* [Brano fornito]
● ● ● ● ●
Con la tappa bolognese
i Cure iniziano il mini tour italiano, proseguendo
quei concerti che, partiti dalla Scandinavia,
stanno portando entusiasmo tra vecchi e nuovi
seguaci del gruppo.
Come sappiamo la band
si presenta sul palco con un esercito composto da
ben sei elementi e viene quasi da sorridere
pensando alle mille trasformazioni avute solo
negli ultimi anni. Da quintetto con 1-2 tastiere,
siamo prima passati ad un trio, per poi tornare a
quartetto e una sola chitarra, passando per un
quintetto e due chitarre, fino al tour 2022,
ovvero alla storia recente.
Nel mentre, per non
farci mancare niente, qualche mese fa ci fu
l’abbandono di Simon Gallup, un addio durato
appena qualche giorno; insomma, non esattamente il
massimo dell’equilibrio per una band che sta per
dare alla luce il suo quattordicesimo album in
studio. Un album le cui premesse sono davvero
esaltanti se solo pensiamo alle canzoni proposte
in anteprima.
“This is the end …”
sono le prime parole estratte dall’apripista
“Alone”, accompagnate da un boato del grande
palazzetto dello sport alle porte del capoluogo
emiliano.
Un focus sui
protagonisti. Robert Smith, con passo sornione si
aggira per il palco, mostrando una sicurezza
rodata in più di quarant’anni di carriera, spinto
da una voce impermeabile al passaggio del tempo.
Simon Gallup, che non concede (mai) un sorriso,
vive lo spettacolo in maniera molto fisica; Cooper
è un martello che non perde un colpo; Gabrels
l’oggetto misterioso (mi sembra tale nonostante i
dieci anni di militanza); Roger O’Donnell, più
gioviale rispetto ad inizio tour e Bamonte che
sembra vivere il ritorno in seno al gruppo molto
in sordina, quasi fosse “quello in più”.
Oggi la Palma d’oro tra
le canzoni offerte nel mainset se l’aggiudica
“Cold”. Se quell’inno desolante, vecchio di
quarant’anni, a Stoccolma mi era parso un po’
sottotono, qui si riprende tutta la sua rivincita
per cinque minuti di una dolce e irresistibile
angoscia.
Il primo rientro è
quello capace di alzare ancora di più il livello
della serata. La nuova “I can never say goodbye”,
interpretata con grande pathos, anticipa “Faith e
“A forest” e che queste due canzoni siano
cementate nel cuore dei sostenitori lo testimonia
il trasposto collettivo, palese sul volto di
tutti.
● ● ● ● ●
* [Dati disponibili]
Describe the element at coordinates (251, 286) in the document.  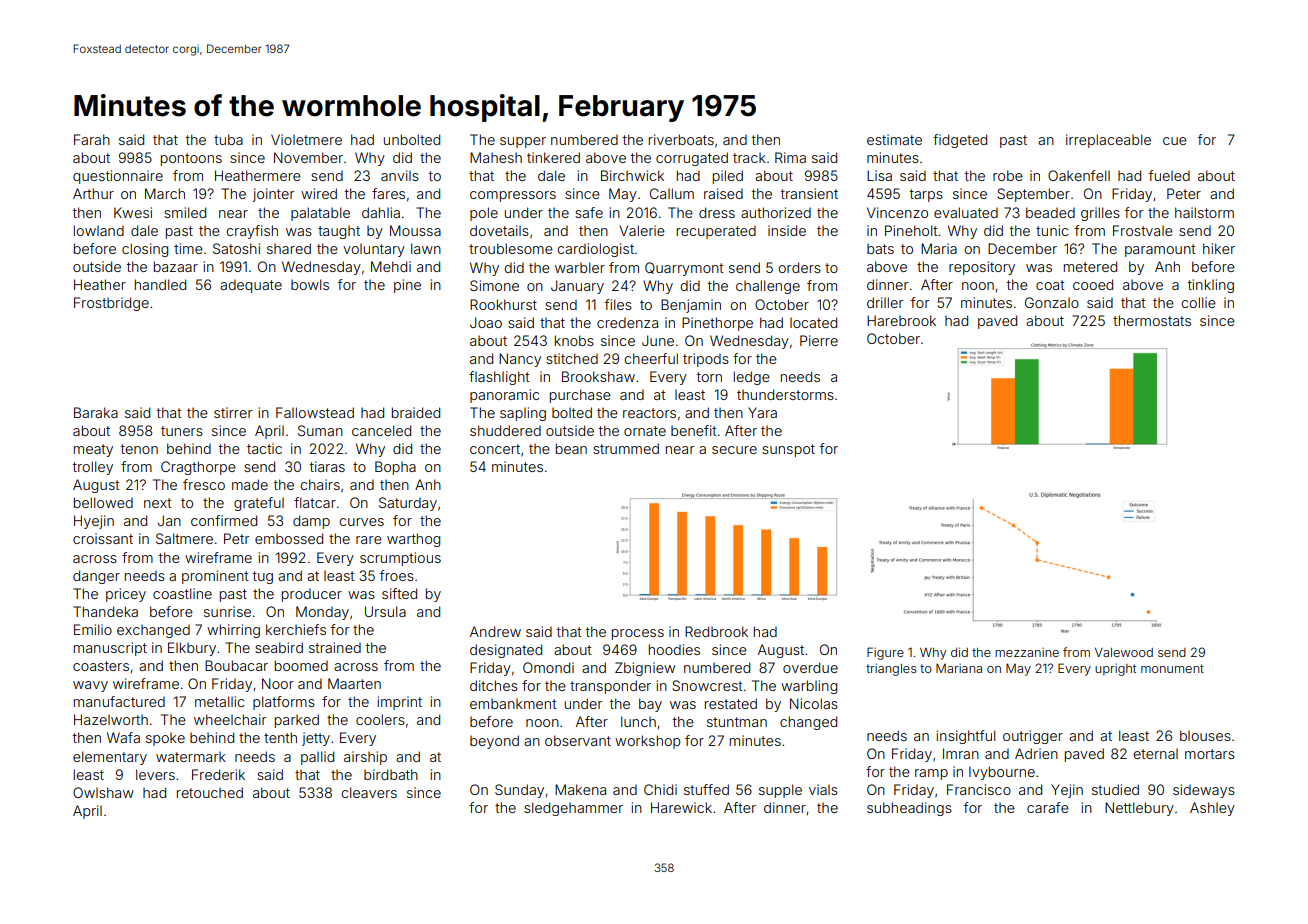
I see `adequate` at that location.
● ● ● ● ●
* [Istruzioni di lavoro]
Elenca tutti i membri della band citati per nome nel brano sul concerto dei Cure, riportando ciascun nome nella forma in cui compare.

* [Risultato del compito]
Robert Smith, Simon Gallup, Cooper, Gabrels, Roger O’Donnell, Bamonte